[Data extracted from a collection]
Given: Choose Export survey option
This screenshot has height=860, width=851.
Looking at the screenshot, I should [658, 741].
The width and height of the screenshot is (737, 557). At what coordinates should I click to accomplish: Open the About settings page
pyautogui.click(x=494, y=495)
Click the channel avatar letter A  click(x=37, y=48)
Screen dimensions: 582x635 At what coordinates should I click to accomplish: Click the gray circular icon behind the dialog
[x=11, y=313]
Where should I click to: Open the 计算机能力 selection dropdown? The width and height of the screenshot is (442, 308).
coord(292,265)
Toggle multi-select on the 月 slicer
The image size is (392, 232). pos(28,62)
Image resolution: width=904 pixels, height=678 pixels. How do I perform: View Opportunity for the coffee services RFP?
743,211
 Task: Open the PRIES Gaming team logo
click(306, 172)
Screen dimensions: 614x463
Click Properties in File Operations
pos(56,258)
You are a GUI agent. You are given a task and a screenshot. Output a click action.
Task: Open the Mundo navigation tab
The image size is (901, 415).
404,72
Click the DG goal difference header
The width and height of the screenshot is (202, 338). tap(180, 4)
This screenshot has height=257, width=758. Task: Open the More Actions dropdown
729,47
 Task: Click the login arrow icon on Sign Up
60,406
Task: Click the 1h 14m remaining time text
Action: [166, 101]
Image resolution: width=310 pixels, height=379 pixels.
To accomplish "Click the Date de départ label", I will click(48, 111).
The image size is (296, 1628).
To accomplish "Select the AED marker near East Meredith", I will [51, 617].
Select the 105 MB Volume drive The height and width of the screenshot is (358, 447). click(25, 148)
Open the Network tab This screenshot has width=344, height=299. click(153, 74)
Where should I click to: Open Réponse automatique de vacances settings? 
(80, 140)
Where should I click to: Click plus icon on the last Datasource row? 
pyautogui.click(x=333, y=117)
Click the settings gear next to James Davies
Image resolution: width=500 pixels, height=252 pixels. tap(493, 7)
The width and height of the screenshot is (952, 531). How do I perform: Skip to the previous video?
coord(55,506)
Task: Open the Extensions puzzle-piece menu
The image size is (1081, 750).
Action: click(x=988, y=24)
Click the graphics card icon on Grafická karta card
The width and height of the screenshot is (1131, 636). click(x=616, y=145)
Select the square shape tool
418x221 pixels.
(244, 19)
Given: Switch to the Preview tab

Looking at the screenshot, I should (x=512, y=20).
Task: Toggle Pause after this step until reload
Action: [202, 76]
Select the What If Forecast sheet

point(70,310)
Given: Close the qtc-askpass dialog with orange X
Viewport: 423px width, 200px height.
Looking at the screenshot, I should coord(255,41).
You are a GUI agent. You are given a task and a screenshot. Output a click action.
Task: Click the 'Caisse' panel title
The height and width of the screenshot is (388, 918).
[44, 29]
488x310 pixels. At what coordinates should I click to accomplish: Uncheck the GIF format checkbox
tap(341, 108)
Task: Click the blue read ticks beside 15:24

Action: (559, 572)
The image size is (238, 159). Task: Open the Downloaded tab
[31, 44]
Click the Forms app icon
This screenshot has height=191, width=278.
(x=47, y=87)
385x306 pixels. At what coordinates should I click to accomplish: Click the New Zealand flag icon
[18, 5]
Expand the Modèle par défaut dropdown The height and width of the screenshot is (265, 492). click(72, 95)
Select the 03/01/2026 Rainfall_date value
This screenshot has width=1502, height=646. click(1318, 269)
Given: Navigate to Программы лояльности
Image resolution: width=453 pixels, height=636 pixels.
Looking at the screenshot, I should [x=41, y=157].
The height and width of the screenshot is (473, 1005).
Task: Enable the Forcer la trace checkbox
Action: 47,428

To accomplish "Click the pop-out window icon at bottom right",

» Activity
Could you output each line above exactly as it was given?

» Response box
Given: Choose Export survey option
This screenshot has height=860, width=851.
Looking at the screenshot, I should [658, 741].
The width and height of the screenshot is (737, 557). At what coordinates should I click to accomplish: Open the About settings page
pyautogui.click(x=494, y=495)
Click the channel avatar letter A  click(x=37, y=48)
Screen dimensions: 582x635 At what coordinates should I click to accomplish: Click the gray circular icon behind the dialog
[x=11, y=313]
Where should I click to: Open the 计算机能力 selection dropdown? The width and height of the screenshot is (442, 308).
coord(292,265)
Toggle multi-select on the 月 slicer
The image size is (392, 232). pos(28,62)
Image resolution: width=904 pixels, height=678 pixels. How do I perform: View Opportunity for the coffee services RFP?
743,211
 Task: Open the PRIES Gaming team logo
click(306, 172)
Screen dimensions: 614x463
Click Properties in File Operations
pos(56,258)
You are a GUI agent. You are given a task and a screenshot. Output a click action.
Task: Open the Mundo navigation tab
The image size is (901, 415).
404,72
Click the DG goal difference header
The width and height of the screenshot is (202, 338). tap(180, 4)
This screenshot has height=257, width=758. Task: Open the More Actions dropdown
729,47
 Task: Click the login arrow icon on Sign Up
60,406
Task: Click the 1h 14m remaining time text
Action: [166, 101]
Image resolution: width=310 pixels, height=379 pixels.
To accomplish "Click the Date de départ label", I will click(48, 111).
The image size is (296, 1628).
To accomplish "Select the AED marker near East Meredith", I will [51, 617].
Select the 105 MB Volume drive The height and width of the screenshot is (358, 447). click(25, 148)
Open the Network tab This screenshot has width=344, height=299. click(153, 74)
Where should I click to: Open Réponse automatique de vacances settings? 
(80, 140)
Where should I click to: Click plus icon on the last Datasource row? 
pyautogui.click(x=333, y=117)
Click the settings gear next to James Davies
Image resolution: width=500 pixels, height=252 pixels. tap(493, 7)
The width and height of the screenshot is (952, 531). How do I perform: Skip to the previous video?
coord(55,506)
Task: Open the Extensions puzzle-piece menu
The image size is (1081, 750).
Action: click(x=988, y=24)
Click the graphics card icon on Grafická karta card
The width and height of the screenshot is (1131, 636). click(x=616, y=145)
Select the square shape tool
418x221 pixels.
(244, 19)
Given: Switch to the Preview tab

Looking at the screenshot, I should (x=512, y=20).
Task: Toggle Pause after this step until reload
Action: [202, 76]
Select the What If Forecast sheet

point(70,310)
Given: Close the qtc-askpass dialog with orange X
Viewport: 423px width, 200px height.
Looking at the screenshot, I should coord(255,41).
You are a GUI agent. You are given a task and a screenshot. Output a click action.
Task: Click the 'Caisse' panel title
The height and width of the screenshot is (388, 918).
[44, 29]
488x310 pixels. At what coordinates should I click to accomplish: Uncheck the GIF format checkbox
tap(341, 108)
Task: Click the blue read ticks beside 15:24

Action: (559, 572)
The image size is (238, 159). Task: Open the Downloaded tab
[31, 44]
Click the Forms app icon
This screenshot has height=191, width=278.
(x=47, y=87)
385x306 pixels. At what coordinates should I click to accomplish: Click the New Zealand flag icon
[18, 5]
Expand the Modèle par défaut dropdown The height and width of the screenshot is (265, 492). click(72, 95)
Select the 03/01/2026 Rainfall_date value
This screenshot has width=1502, height=646. click(1318, 269)
Given: Navigate to Программы лояльности
Image resolution: width=453 pixels, height=636 pixels.
Looking at the screenshot, I should [x=41, y=157].
The height and width of the screenshot is (473, 1005).
Task: Enable the Forcer la trace checkbox
Action: 47,428

To accomplish "Click the pop-out window icon at bottom right",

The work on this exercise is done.